Peer-to-peer loans are financial transactions between individuals that do not need the input of a traditional financial institution or bank. The lender and borrower have a more direct connection.
Sometimes the peers can be friends or family members, but mostly these loans are arranged through firms with online websites. The use of internet technologies has enabled this idea to grow and prosper.
Peer-to-peer lending is not philanthropic however, so individuals who invest money into the agreement to allow the other party to borrow do expect a return.
Generally the process involves two parties, the borrower and the lender. Lending money can be highly lucrative because of the high interest rates charged.
Individuals with money want it to earn more money, but with low interest rates on savings, there is little positive return. Instead, these individuals are choosing to loan their money to others and receive a higher interest rate in return.
For borrowers, there are some advantages too, although the process also carries risk and difficulties with what some have seen as exploitation in an unregulated market.
In America, the two major firms have seen usage soar in recent years. After the global economic recession began in 2007, their popularity increased and has continued to grow.
These difficult economic times have meant that many people feel they cannot find the financing they need from traditional banks or businesses. For some people, desperation has led them to financing their loans in this way.
Also, peer-to-peer lending is seen as being more flexible than traditional sources of loans. For many people, the attraction is the immediacy of the agreement. Removing banks from the equation can seem like a saving because you are not paying their transaction fees.
However, the rates offered on loans can be as high as a normal bank or financial institution would offer and in some cases, even higher.
If you have a low FICO score and need money to finance a purchase, it may be tempting to use peer-to-peer lending. Be aware that unfortunately, not all transactions work out well.
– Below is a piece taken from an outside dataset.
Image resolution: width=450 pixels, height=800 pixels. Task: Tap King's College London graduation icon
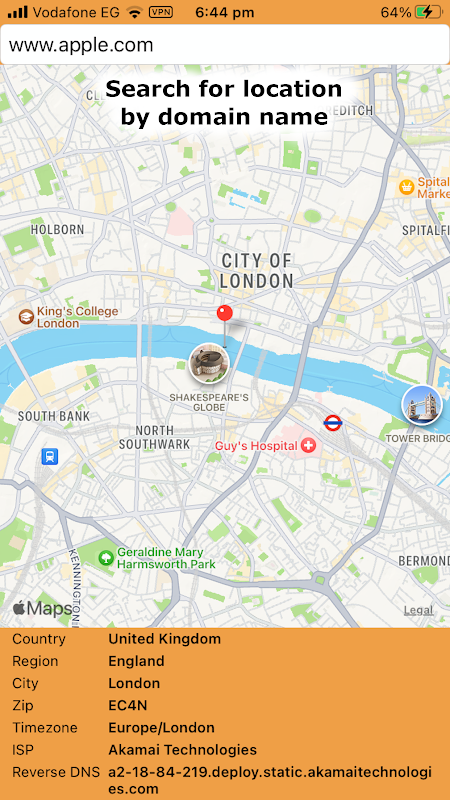point(26,317)
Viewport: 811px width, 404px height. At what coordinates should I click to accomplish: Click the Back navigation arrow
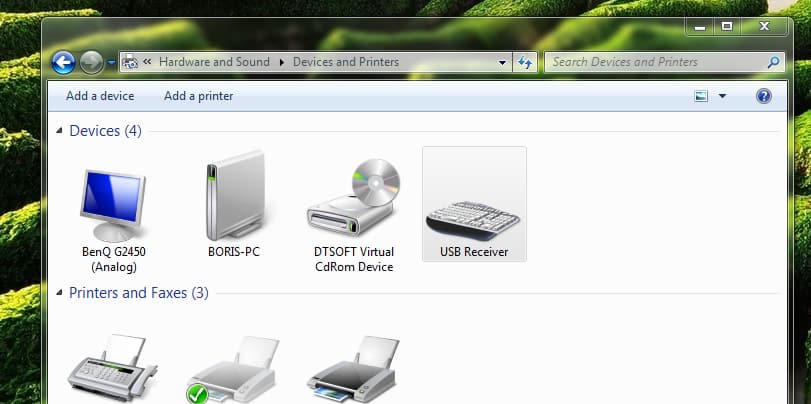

There has been much criticism of the peer-to-peer lending model as one that can illustrate predatory lending or loan sharking. Both of these are unwelcome situations in which to find yourself.
Predatory lending is often defined as lending that is deceptive, fraudulent or unfair, whilst loan sharks are known for using nefarious methods such as blackmail or violence to extract money from borrowers.
Research suggests that most peer-to-peer lenders are not regulated in the same way as other financial institutions. This means that borrowers may find themselves with more problems should the transaction not progress smoothly.
Peer-to-peer lending may seem that it has some advantages, but like most things in life, it is too good to be true in its entirety. Smart borrowers will always use qualified and regulated financial institutions for their money needs because this is the safest way.